Los denominados padres de la Transición, que estos días copan portadas como si hubieran defendido a España en Lepanto, no quisieron a Dios en la Constitución del 78. Fue el gran ausente, por aquel entonces con la triste anuencia oficial del clero: quizá por exceso de generosidad, quizá por error de cálculo, la Iglesia perdió la partida por incomparecencia. La democracia iba a reemplazar a la tradición, en lugar de ser su alter ego, con el consumado fracaso político y espiritual del pueblo español que, cuarenta años después, se encuentra con una unidad fallida. Consecuencia lógica de querer subvertir los términos de las Sagradas Escrituras e intentar hacer pasar la carne por verbo.

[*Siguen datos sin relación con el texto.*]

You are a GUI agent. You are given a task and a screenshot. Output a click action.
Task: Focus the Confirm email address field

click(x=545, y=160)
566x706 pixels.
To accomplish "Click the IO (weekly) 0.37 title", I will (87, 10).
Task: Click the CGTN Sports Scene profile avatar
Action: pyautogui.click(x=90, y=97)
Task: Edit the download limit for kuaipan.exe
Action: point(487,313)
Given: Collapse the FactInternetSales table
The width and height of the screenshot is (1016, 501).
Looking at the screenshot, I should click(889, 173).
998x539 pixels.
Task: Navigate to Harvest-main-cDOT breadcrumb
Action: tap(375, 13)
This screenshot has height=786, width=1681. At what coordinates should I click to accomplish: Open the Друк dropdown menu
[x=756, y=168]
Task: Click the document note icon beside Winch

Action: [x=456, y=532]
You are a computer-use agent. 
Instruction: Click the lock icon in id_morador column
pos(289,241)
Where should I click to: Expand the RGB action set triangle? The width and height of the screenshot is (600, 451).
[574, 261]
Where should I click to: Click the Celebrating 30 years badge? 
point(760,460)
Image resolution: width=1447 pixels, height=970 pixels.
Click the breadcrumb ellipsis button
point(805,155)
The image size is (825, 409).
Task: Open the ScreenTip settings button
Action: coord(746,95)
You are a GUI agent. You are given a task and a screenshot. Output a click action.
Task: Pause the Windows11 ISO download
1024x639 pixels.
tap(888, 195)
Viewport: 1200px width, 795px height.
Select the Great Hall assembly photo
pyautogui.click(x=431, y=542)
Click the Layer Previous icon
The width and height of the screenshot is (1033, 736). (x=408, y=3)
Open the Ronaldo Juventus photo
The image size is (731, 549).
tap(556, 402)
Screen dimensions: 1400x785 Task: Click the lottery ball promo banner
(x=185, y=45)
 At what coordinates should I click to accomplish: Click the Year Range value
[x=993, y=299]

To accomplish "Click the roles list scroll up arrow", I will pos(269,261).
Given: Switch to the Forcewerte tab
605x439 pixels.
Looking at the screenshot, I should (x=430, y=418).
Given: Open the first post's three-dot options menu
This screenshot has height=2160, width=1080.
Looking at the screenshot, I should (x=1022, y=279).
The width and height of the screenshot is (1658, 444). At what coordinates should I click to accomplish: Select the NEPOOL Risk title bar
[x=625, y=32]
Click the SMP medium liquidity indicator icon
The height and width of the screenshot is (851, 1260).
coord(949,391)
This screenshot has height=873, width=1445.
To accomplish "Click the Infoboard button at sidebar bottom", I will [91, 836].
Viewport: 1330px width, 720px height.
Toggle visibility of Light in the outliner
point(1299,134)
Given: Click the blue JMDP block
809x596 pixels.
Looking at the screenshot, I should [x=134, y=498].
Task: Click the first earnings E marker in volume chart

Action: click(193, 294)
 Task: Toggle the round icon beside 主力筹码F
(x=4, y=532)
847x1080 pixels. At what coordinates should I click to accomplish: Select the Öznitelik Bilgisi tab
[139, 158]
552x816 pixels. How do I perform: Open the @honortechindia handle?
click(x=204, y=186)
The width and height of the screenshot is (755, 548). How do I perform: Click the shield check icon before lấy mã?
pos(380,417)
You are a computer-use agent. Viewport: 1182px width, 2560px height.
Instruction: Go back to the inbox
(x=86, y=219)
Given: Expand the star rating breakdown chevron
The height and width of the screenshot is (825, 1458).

Fue el último gran paso hacia la ateocracia española tejiéndose entre bambalinas un siglo atrás, aquella que denunciara Vázquez de Mella percibiendo que el vigor de la Iglesia iba paulatinamente perdiendo posiciones en la sociedad en favor de un estado liberal e irreligioso que le ganaba terreno. Él mismo nos recuerda que la historia de España no se puede escribir sin la Iglesia católica y todas las órdenes religiosas. Recuerda que esa historia, sin el concurso de la Iglesia católica, sería un auténtico erial.
El establecimiento de un Estado aconfesional para un país donde el catolicismo lo ha sido todo y que sigue siendo mayoritariamente católico fue una impostura jurídica de armas tomar en términos de representatividad del pueblo. La prueba empírica que desnuda semejante ilegitimidad es que en 1978 el noventa por ciento de los españoles se declaraban católicos. Se declaraba el Estado aconfesional teniendo en cuenta el voto popular, no así la verdadera soberanía, la voluntad nacional. Un texto constitucional pergeñado completamente de espaldas a la tradición, corriendo un tupido velo sobre la Historia de España, supuso un divorcio de sonrisa pletórica para los ganadores y forzada para los perdedores. Los transicionistas dejaban a España sin historia y sin el espíritu de la tradición, con un presente descabalgado de identidad y un futuro a merced de las mareas internacionales. Porque una democracia que amortaja la tradición convierte cualquier texto constitucional en un simple contrato, como esos legajos que firmaban en tropel las familias cuando pedían préstamos hipotecarios sin que nadie les explicara el enjuague que se avecinaba.
Causa perplejidad comprobar que el preámbulo de la constitución de países de raigambre católica de menos solera, como Irlanda, Polonia o Hungría, contiene una mención expresa a Jesucristo; o que democracias como Inglaterra, Dinamarca, Islandia, Grecia o Argentina son Estados confesionales. Allí no se olvidaron aún de que una constitución jurídica no es sino la legalización de una constitución social. Nada unió jamás a los españoles como el catolicismo. Todas las constituciones anteriores rezaron a Nuestro Señor. Obviarlo fue una deslealtad y el mayor de los pecados de la Constitución de 1978, porque, como bien dice Vázquez de Mella, la tradición histórica es el sufragio universal de los siglos.